Climate change is one of the greatest risks to the Fund’s investments and the economy as a whole. Comptroller DiNapoli has been a global leader in addressing climate-related investment risk and seeking opportunities presented by the worldwide effort to transition to a cleaner economy. In June 2019, he announced a new Climate Action Plan that, among other steps, will set minimum standards for thermal coal and other sectors and industries that pose climate risks to the Fund’s long-term value.
In December 2020, he expanded the Plan, setting a 2040 target for net zero carbon emissions and announced a timeline for completing assessment of minimum standards across the Fund’s energy sector holdings. Under the Plan, which builds on the recommendations of the Decarbonization Advisory Panel for achieving sustainability, the Fund may divest from companies that fail to meet its standards. It will also engage with external managers and index providers on their climate-related strategies. Learn more about the Climate Action Plan.
As part of the Climate Action Plan, DiNapoli is expanding the Sustainable Investment-Climate Solutions Program, which he initiated in 2008. Through the program, DiNapoli has committed more than $10 billion to invest in climate solutions and other sustainable opportunities. Over the next decade the program will be doubled to $20 billion. Learn more about the Sustainable Investments and Climate Solutions Program.

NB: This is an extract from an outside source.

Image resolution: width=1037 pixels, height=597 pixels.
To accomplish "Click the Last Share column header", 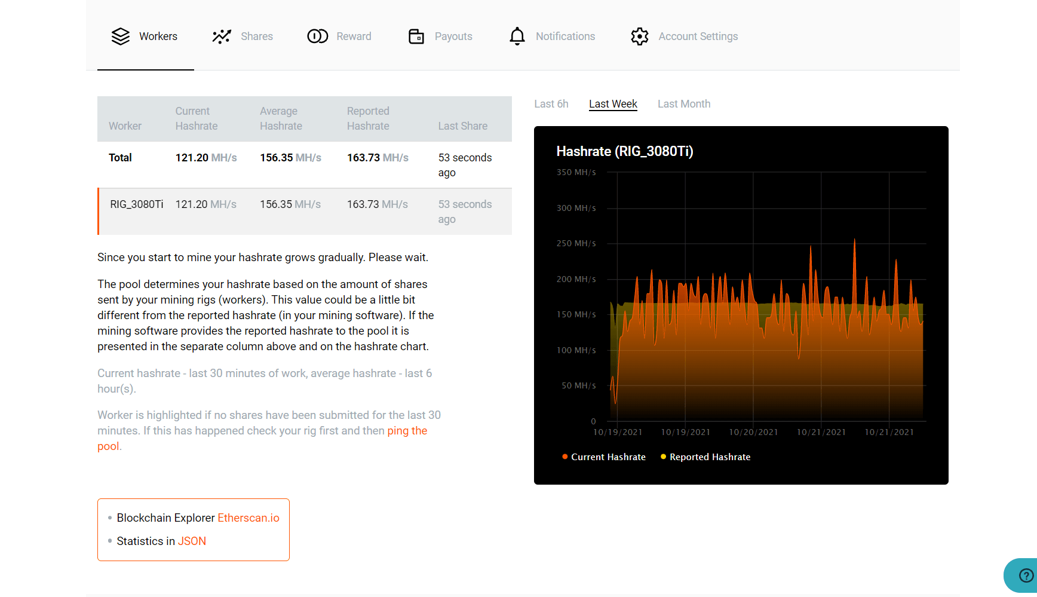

Labor Standards & Human Rights
Protecting the health, safety, and rights of employees, including those in a company’s supply chain, is critically important to fostering long-term success. Human rights violations, resulting from the labor practices of corporations or their suppliers, can result in significant legal and reputational harm. Comptroller DiNapoli regularly asks companies to require their major suppliers to uphold global labor standards and publicly report on the impact of their operations. The Fund has paid particular attention to corporations with extensive overseas operations, which are more likely to operate in areas with fewer worker protections and weaker enforcement.